Death and Resurrection

Death and Resurrection
Easter 2

I spent most of yesterday introducing this new series. I discussed how I think my pets have rational thought based upon the outcomes they hope to create and how animals of lower species than mankind are generally not considered capable of such. I used my own pets as examples but there are many others, many that exist in the natural world without influence of domestication ny man of these animals. Life is harsh at times and there is a food chain that requires some animals to eat others. However, there is also evidence of animals acting intuitively out of love and concern for other animals and sometimes outside of their own species.
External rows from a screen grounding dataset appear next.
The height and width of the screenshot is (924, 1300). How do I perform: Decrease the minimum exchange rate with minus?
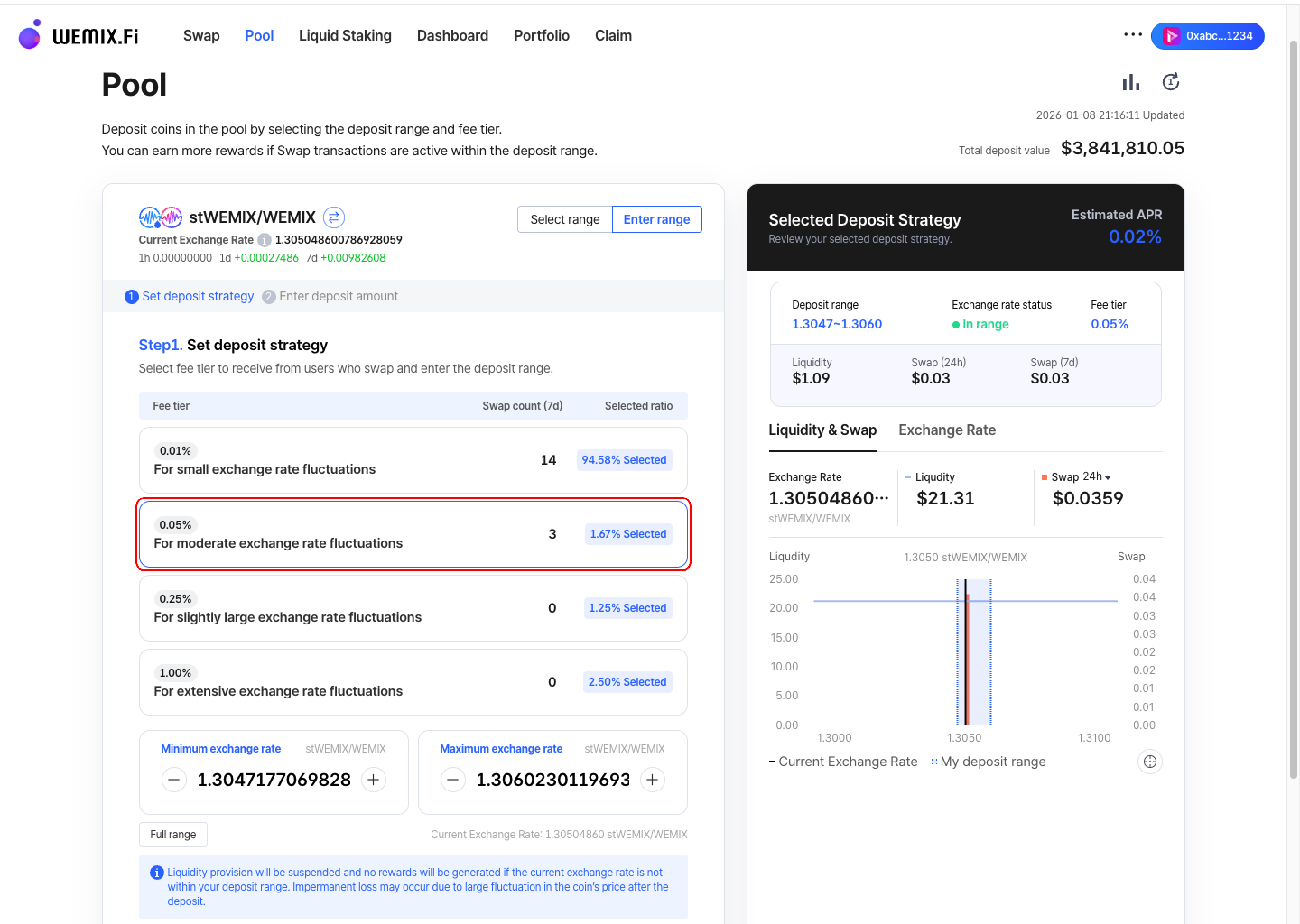(x=174, y=780)

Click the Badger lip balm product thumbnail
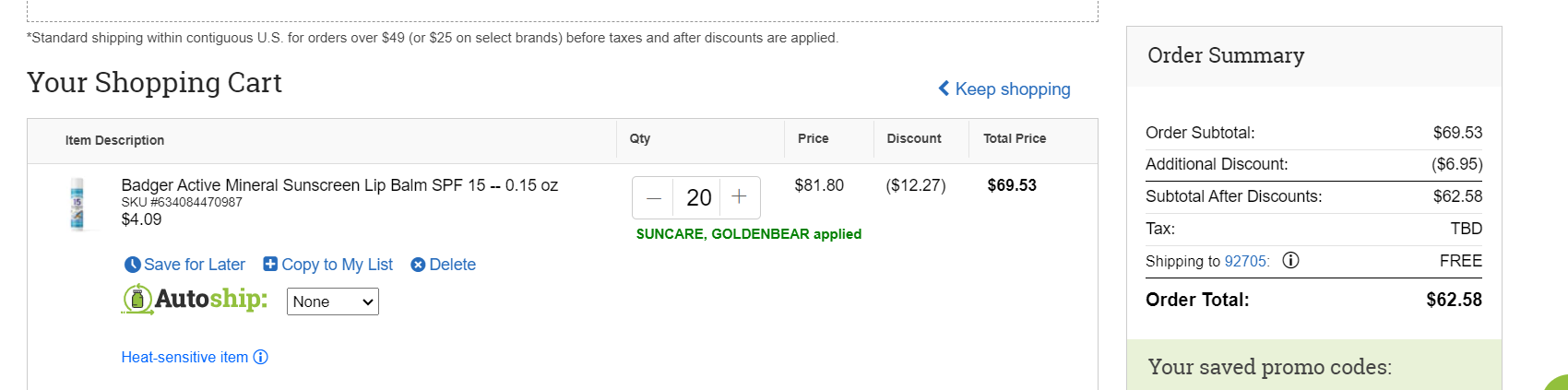(x=77, y=204)
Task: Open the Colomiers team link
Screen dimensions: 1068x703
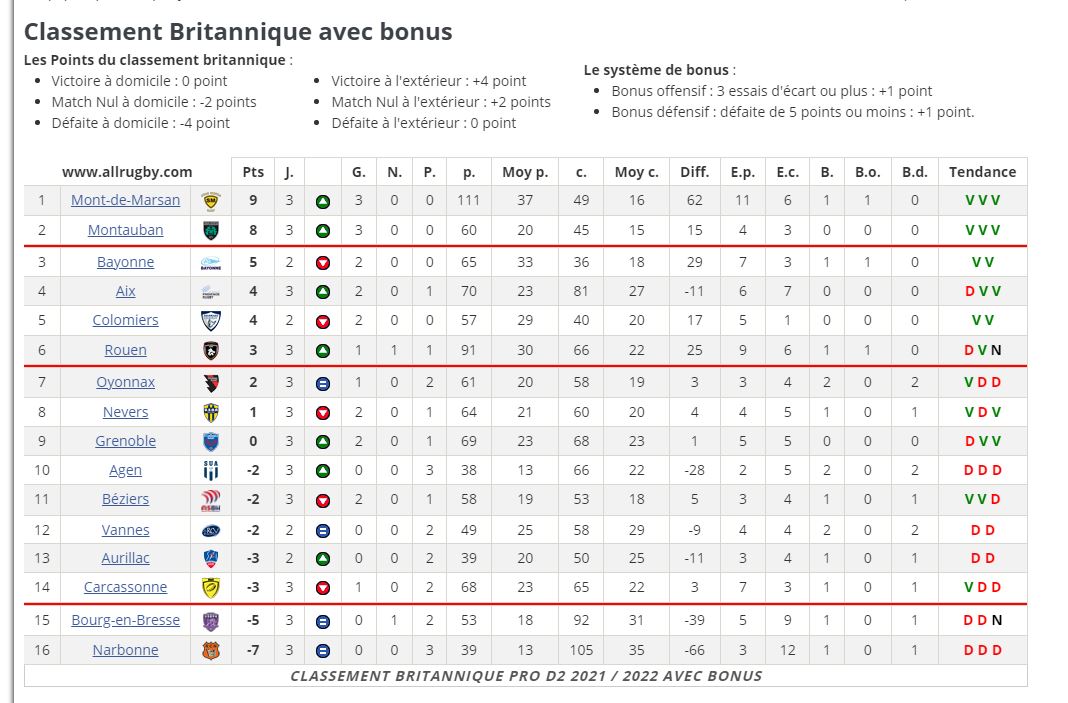Action: 126,320
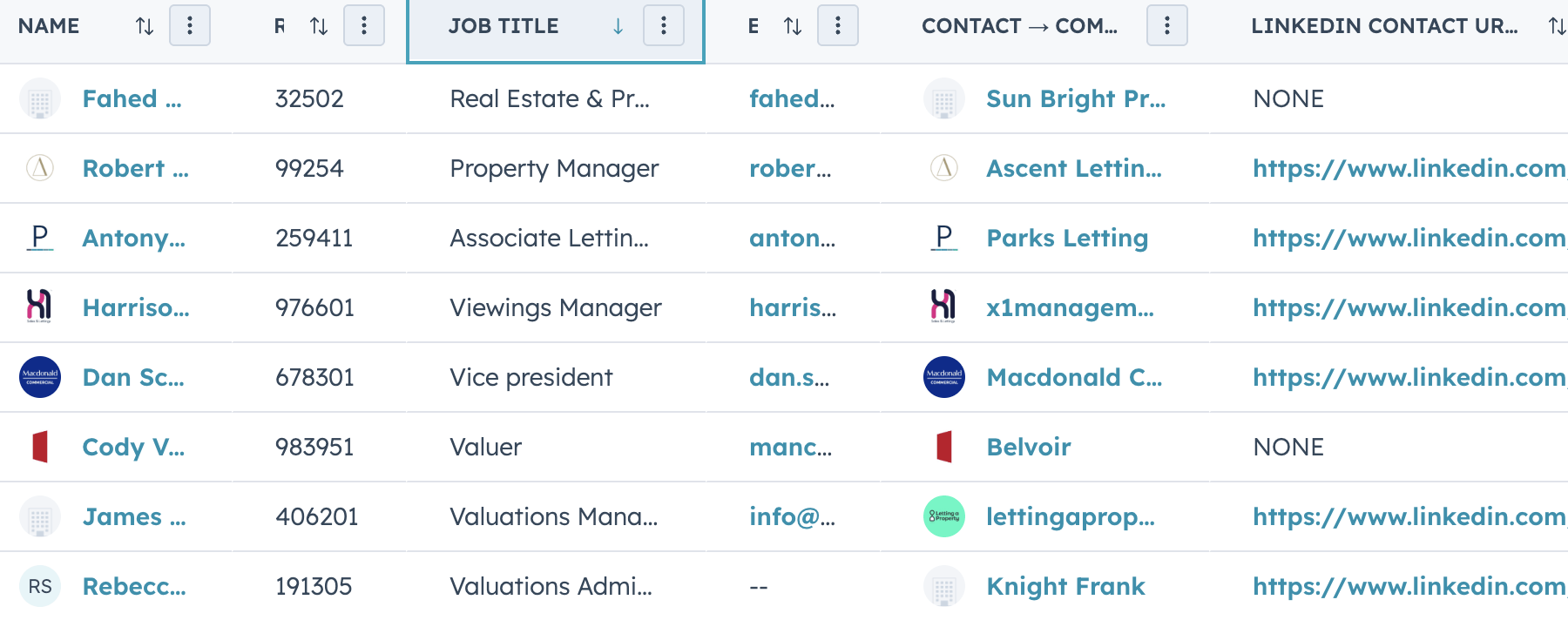This screenshot has height=620, width=1568.
Task: Click the Ascent Lettings company logo
Action: 944,168
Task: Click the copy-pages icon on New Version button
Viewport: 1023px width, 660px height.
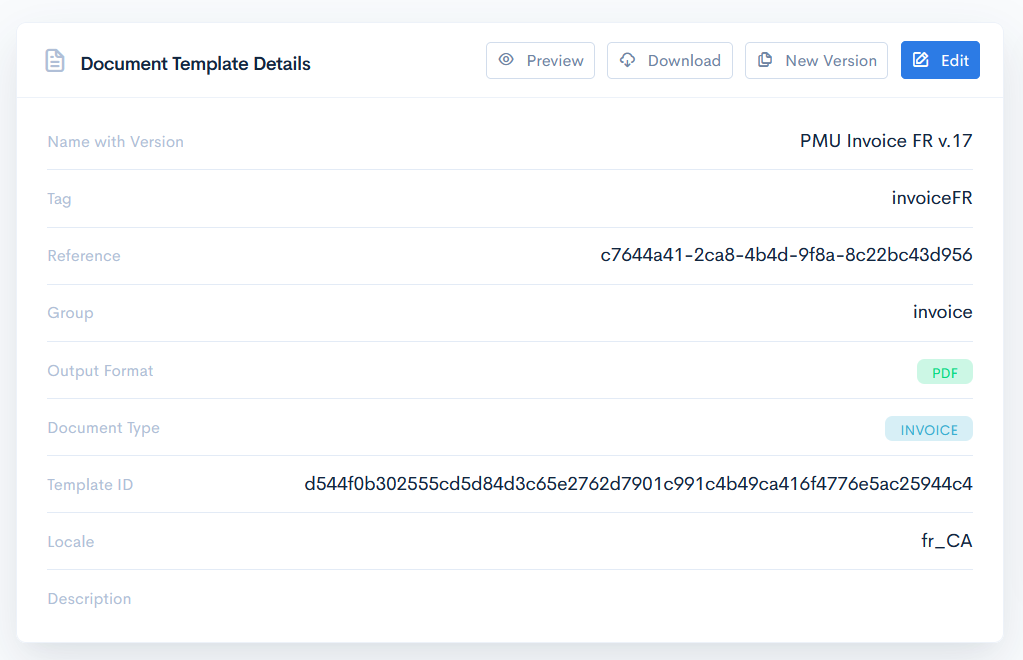Action: [x=763, y=60]
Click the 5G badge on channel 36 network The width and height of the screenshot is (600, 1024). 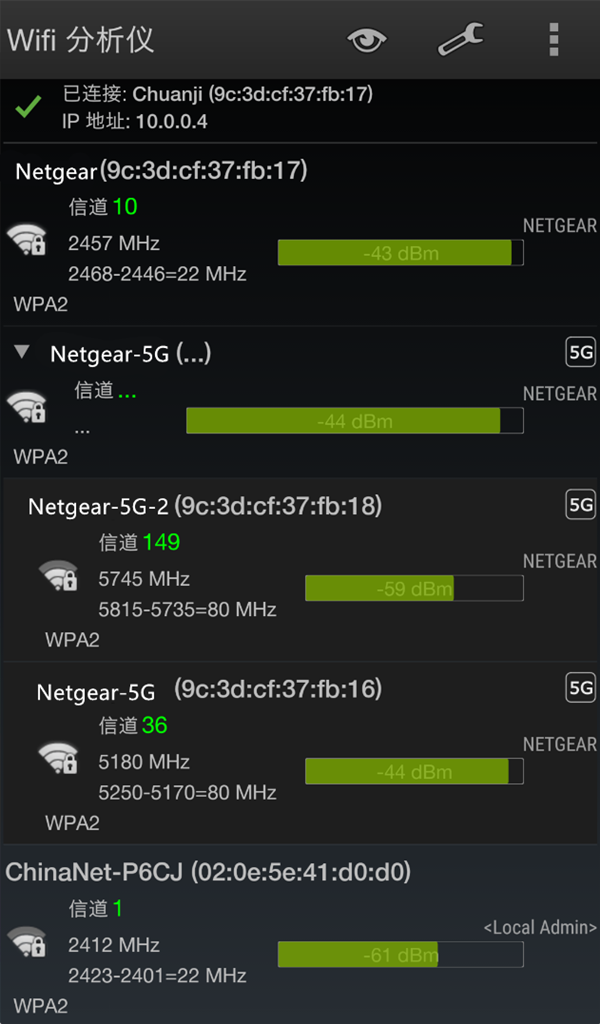(580, 688)

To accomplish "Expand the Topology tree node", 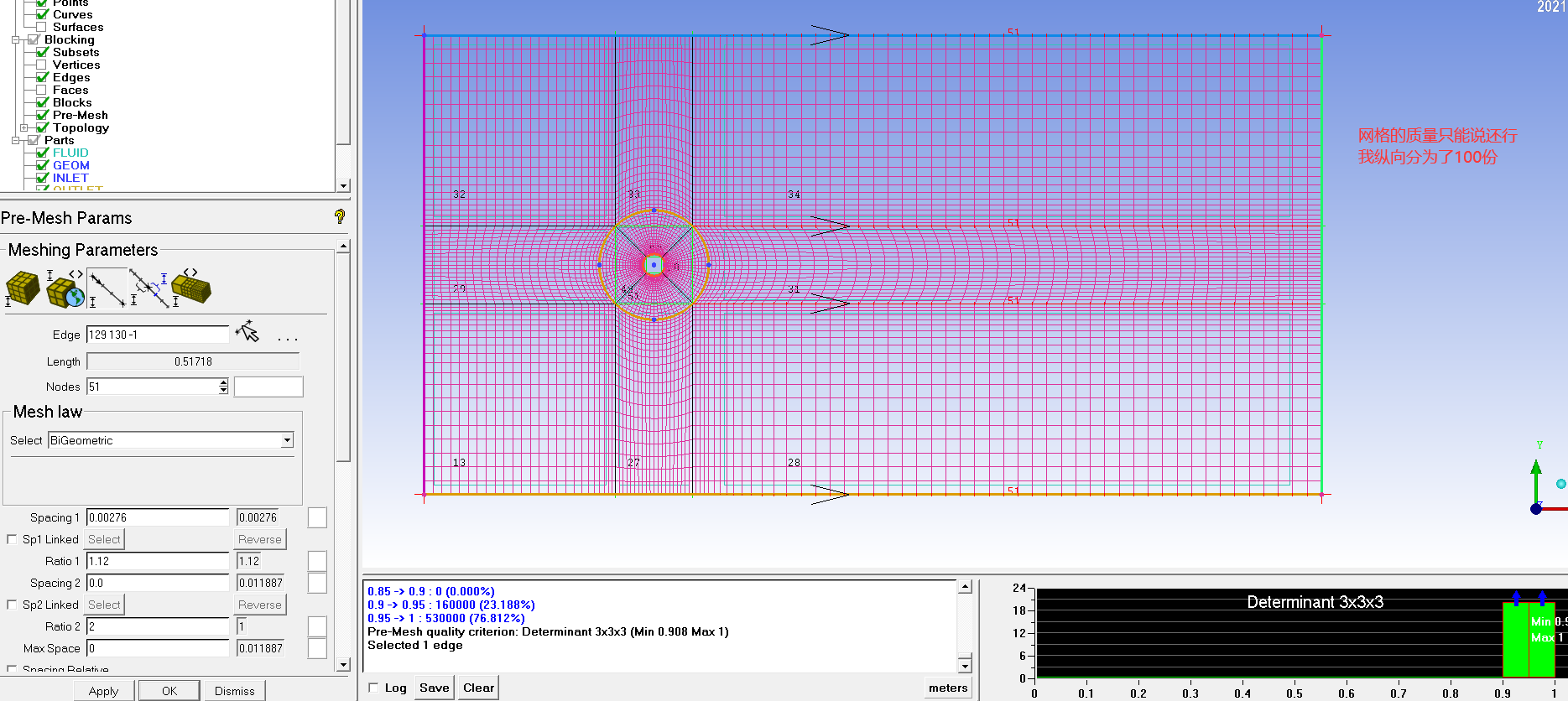I will 24,127.
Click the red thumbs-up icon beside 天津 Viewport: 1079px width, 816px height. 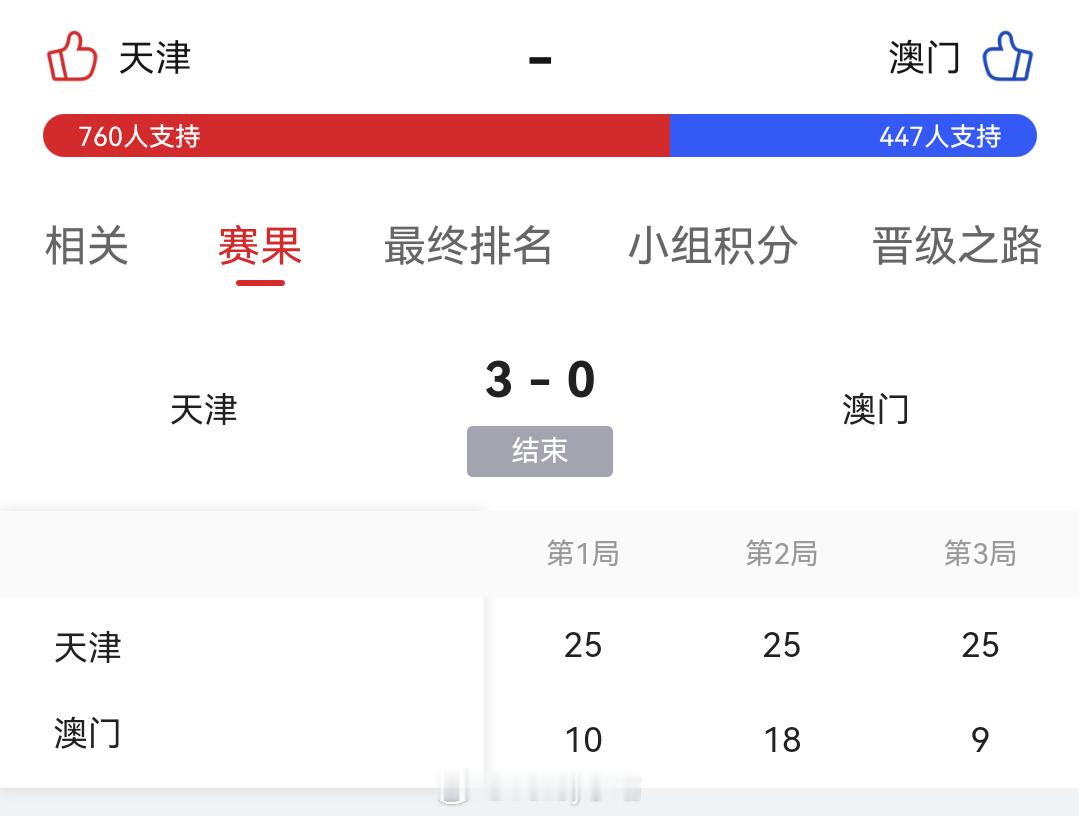point(72,57)
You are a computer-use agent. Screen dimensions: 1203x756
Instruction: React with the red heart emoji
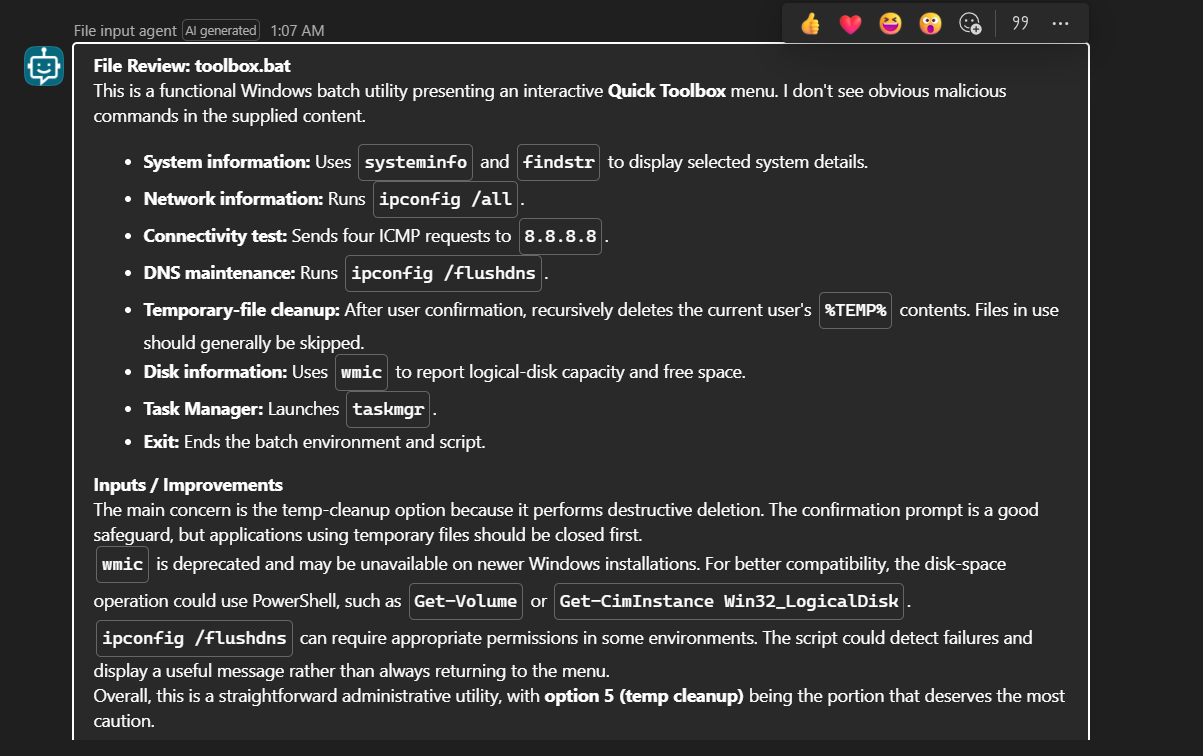(850, 24)
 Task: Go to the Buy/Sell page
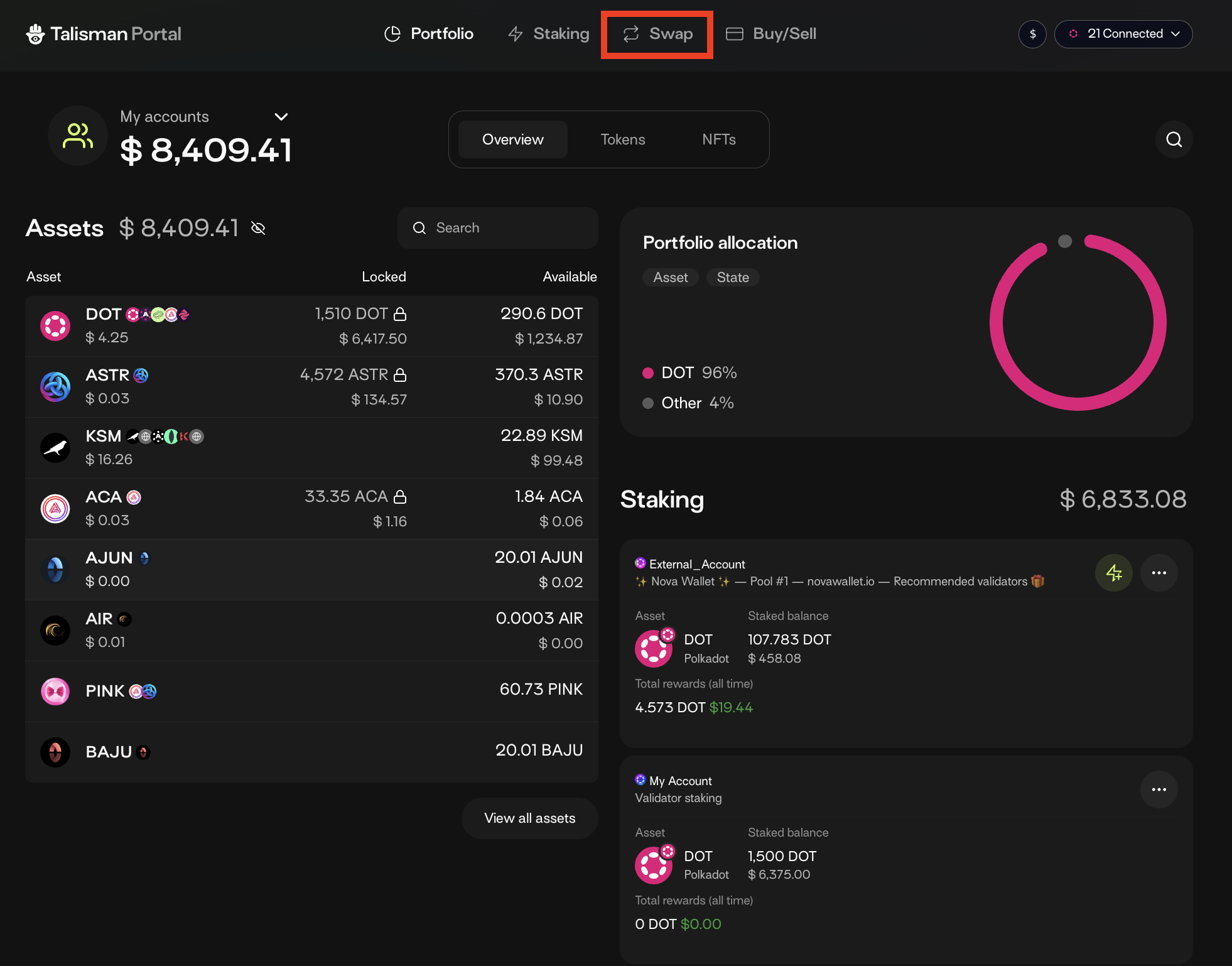(771, 34)
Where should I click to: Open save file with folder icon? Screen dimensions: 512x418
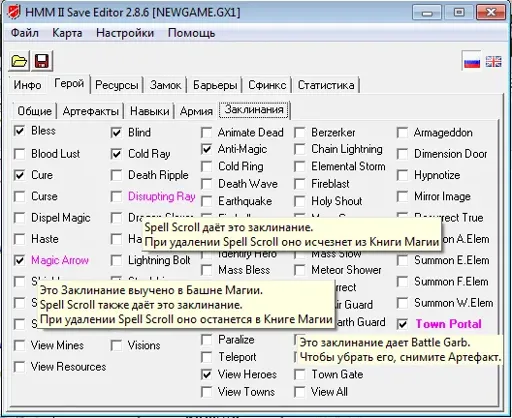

Rene Descartes is famous for having said “I think, there I am.” Philosophy asks “How do you think?” “What do you think you are?” “How does what you think relate to what you are?” “How does what you are affect what you do?” These are also the questions that spiritualities and religions seek to answer. They are questions we answer every day in our living. Our last series focused on finding the meaning in our everyday, discovering the sacred in our living. Some days I confess I was not sure I had anything sacred. What I failed to realize was that my own existence was sacred.

One of the most famous twentieth century philosophers was Jean-Paul Sartre. Captured by the Nazis, Sartre apparently presented the stereotypical professor image because he was only held a short time. The Germans felt he posed no threat since he appeared unfit for military service. Sartre was released within a year of his capture and became very active in the French Resistance to the German Nazi regime. He would later become an opponent of both the Soviet Union and the United States.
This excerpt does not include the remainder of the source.